Augsburg: 75.000 € Schmerzensgeld für HIV-Infektion

Ein 31jähriger Mann erhielt aufgrund seiner Zivilklage vom Augsburger Landgericht ein Schmerzensgeld in Höhe von 75.000 Euro von seinem ehemaligen Partner zugesprochen. Strafrechtlich war dieser bereits im Juli 2010 verurteilt worden.

Die Zweite Zivilkammer des Augsburger Landgerichts betrat Neuland. Erstmals überhaupt wurde ein Urteil gefällt über Schmerzensgeld aufgrund einer HIV-Infektion innerhalb einer schwulen Beziehung. 75.000 € sprach sie am 16. November 2011 einem Kläger zu. Zudem muss der Beklagte zukünftige „materielle Schäden“ des Klägers übernehmen. Das Urteil erfolgte aufgrund eines Vergleichsangebots des Gerichts, auf das sich beide Parteien einigten.
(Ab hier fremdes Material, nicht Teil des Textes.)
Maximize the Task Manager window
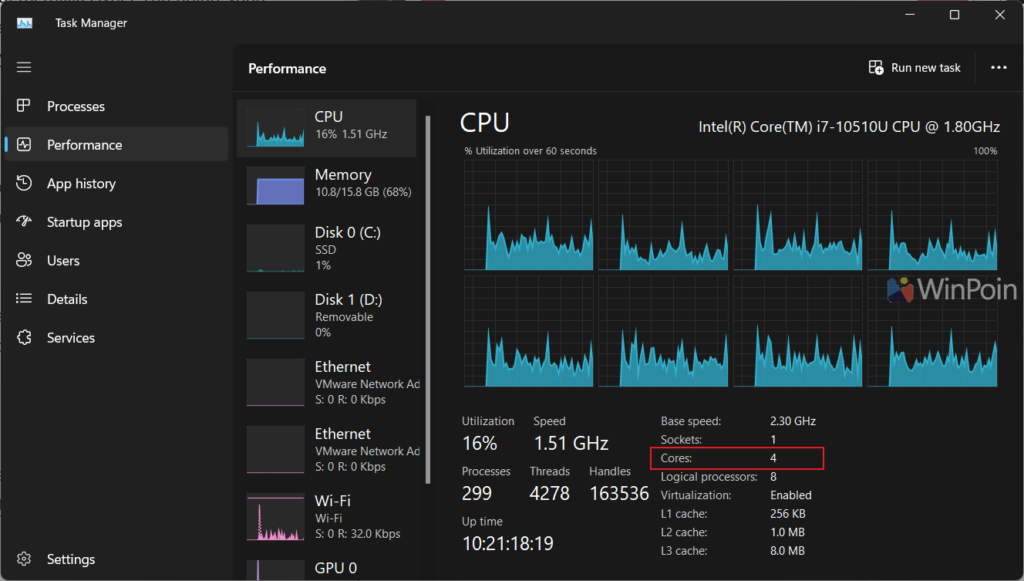1024x581 pixels. click(954, 15)
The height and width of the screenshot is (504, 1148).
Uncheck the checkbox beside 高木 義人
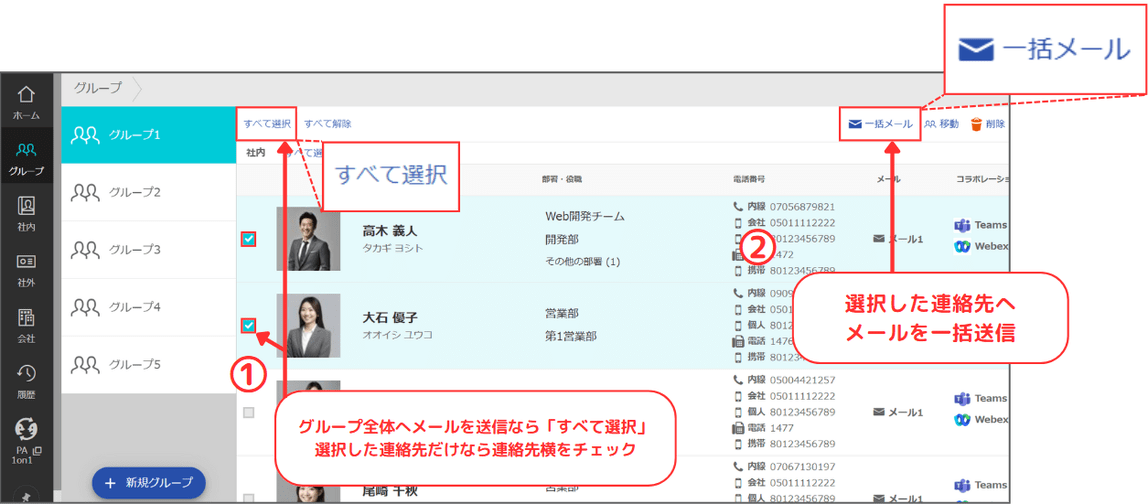click(x=249, y=239)
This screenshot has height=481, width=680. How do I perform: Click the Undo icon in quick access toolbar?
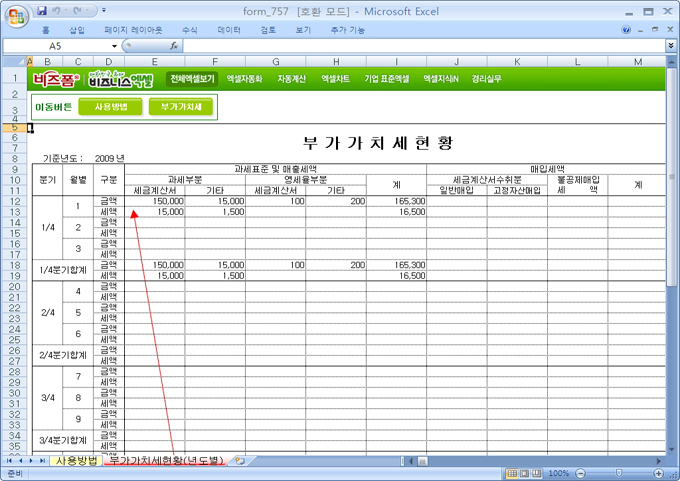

Der 31jährige Kläger hatte zwei Jahre in einer Beziehung mit einem älteren Mann. Beide hatten Sex ohne Benutzung von Kondomen mit einander. Der Angeklagte wusste von seiner eigenen HIV-Infektion, teilte sie seinem damaligen Partner (dem jetzigen Kläger) jedoch nicht mit. Entsprechende Fragen danach verneinte er zudem.

Strafrechtlich war der Angeklagte, der inzwiswchen in der Nähe von München lebt, bereits im Juli 2010 vom Amtsgericht München zu einer Haftstrafe von 15 Monaten auf Bewährung verurteilt worden. Er ist mittellos, lebt von Sozialhilfe, hat Privatinsolvenz angemeldet.

Der Kläger, der inzwischen zu 70% schwerbehindert ist, hat seinen Arbeitsplatz verloren und lebt von einer Rente von 700 Euro monatlich. Zudem erhält er Mittel nach dem Opferentschädigungsgesetz.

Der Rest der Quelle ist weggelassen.